### What is expected
Copy out all the rows below, swapping every "dropdown" for "drop-down menu" and leaving everything else unchanged.

### Dataset content
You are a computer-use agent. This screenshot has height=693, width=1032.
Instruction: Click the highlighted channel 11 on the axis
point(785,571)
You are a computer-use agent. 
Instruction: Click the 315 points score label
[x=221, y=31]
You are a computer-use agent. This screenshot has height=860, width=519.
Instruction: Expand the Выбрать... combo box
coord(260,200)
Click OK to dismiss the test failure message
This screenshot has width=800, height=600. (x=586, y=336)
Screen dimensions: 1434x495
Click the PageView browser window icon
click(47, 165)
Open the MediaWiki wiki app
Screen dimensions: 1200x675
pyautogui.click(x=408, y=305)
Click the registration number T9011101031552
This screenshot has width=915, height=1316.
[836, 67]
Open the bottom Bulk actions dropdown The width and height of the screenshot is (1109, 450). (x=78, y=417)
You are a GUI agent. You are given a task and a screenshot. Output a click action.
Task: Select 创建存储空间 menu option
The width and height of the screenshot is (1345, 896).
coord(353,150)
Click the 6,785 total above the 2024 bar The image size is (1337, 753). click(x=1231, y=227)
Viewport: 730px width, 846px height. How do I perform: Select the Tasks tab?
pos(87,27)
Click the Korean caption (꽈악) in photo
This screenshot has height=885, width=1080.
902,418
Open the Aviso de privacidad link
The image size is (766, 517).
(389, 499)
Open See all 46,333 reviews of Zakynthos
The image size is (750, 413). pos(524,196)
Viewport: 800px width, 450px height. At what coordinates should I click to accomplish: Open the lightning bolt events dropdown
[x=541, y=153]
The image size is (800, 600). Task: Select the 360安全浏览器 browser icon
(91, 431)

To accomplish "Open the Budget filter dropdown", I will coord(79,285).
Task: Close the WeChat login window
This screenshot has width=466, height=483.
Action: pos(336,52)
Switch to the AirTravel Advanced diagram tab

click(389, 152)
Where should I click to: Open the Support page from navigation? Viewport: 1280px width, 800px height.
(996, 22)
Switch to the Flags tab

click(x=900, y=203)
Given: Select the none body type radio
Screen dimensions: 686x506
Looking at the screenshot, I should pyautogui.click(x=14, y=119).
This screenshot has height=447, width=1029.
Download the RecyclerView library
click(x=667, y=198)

### Answer for this exercise
You are a computer-use agent. This screenshot has height=693, width=1032.
Instruction: Click the highlighted channel 11 on the axis
point(785,571)
You are a computer-use agent. 
Instruction: Click the 315 points score label
[x=221, y=31]
You are a computer-use agent. This screenshot has height=860, width=519.
Instruction: Expand the Выбрать... combo box
coord(260,200)
Click OK to dismiss the test failure message
This screenshot has width=800, height=600. (x=586, y=336)
Screen dimensions: 1434x495
Click the PageView browser window icon
click(47, 165)
Open the MediaWiki wiki app
Screen dimensions: 1200x675
pyautogui.click(x=408, y=305)
Click the registration number T9011101031552
This screenshot has width=915, height=1316.
[836, 67]
Open the bottom Bulk actions drop-down menu The width and height of the screenshot is (1109, 450). (x=78, y=417)
You are a GUI agent. You are given a task and a screenshot. Output a click action.
Task: Select 创建存储空间 menu option
The width and height of the screenshot is (1345, 896).
coord(353,150)
Click the 6,785 total above the 2024 bar The image size is (1337, 753). click(x=1231, y=227)
Viewport: 730px width, 846px height. How do I perform: Select the Tasks tab?
pos(87,27)
Click the Korean caption (꽈악) in photo
This screenshot has height=885, width=1080.
902,418
Open the Aviso de privacidad link
The image size is (766, 517).
(389, 499)
Open See all 46,333 reviews of Zakynthos
The image size is (750, 413). pos(524,196)
Viewport: 800px width, 450px height. At what coordinates should I click to accomplish: Open the lightning bolt events drop-down menu
[x=541, y=153]
The image size is (800, 600). Task: Select the 360安全浏览器 browser icon
(91, 431)

To accomplish "Open the Budget filter drop-down menu", I will coord(79,285).
Task: Close the WeChat login window
This screenshot has width=466, height=483.
Action: pos(336,52)
Switch to the AirTravel Advanced diagram tab

click(389, 152)
Where should I click to: Open the Support page from navigation? Viewport: 1280px width, 800px height.
(996, 22)
Switch to the Flags tab

click(x=900, y=203)
Given: Select the none body type radio
Screen dimensions: 686x506
Looking at the screenshot, I should pyautogui.click(x=14, y=119).
This screenshot has height=447, width=1029.
Download the RecyclerView library
click(x=667, y=198)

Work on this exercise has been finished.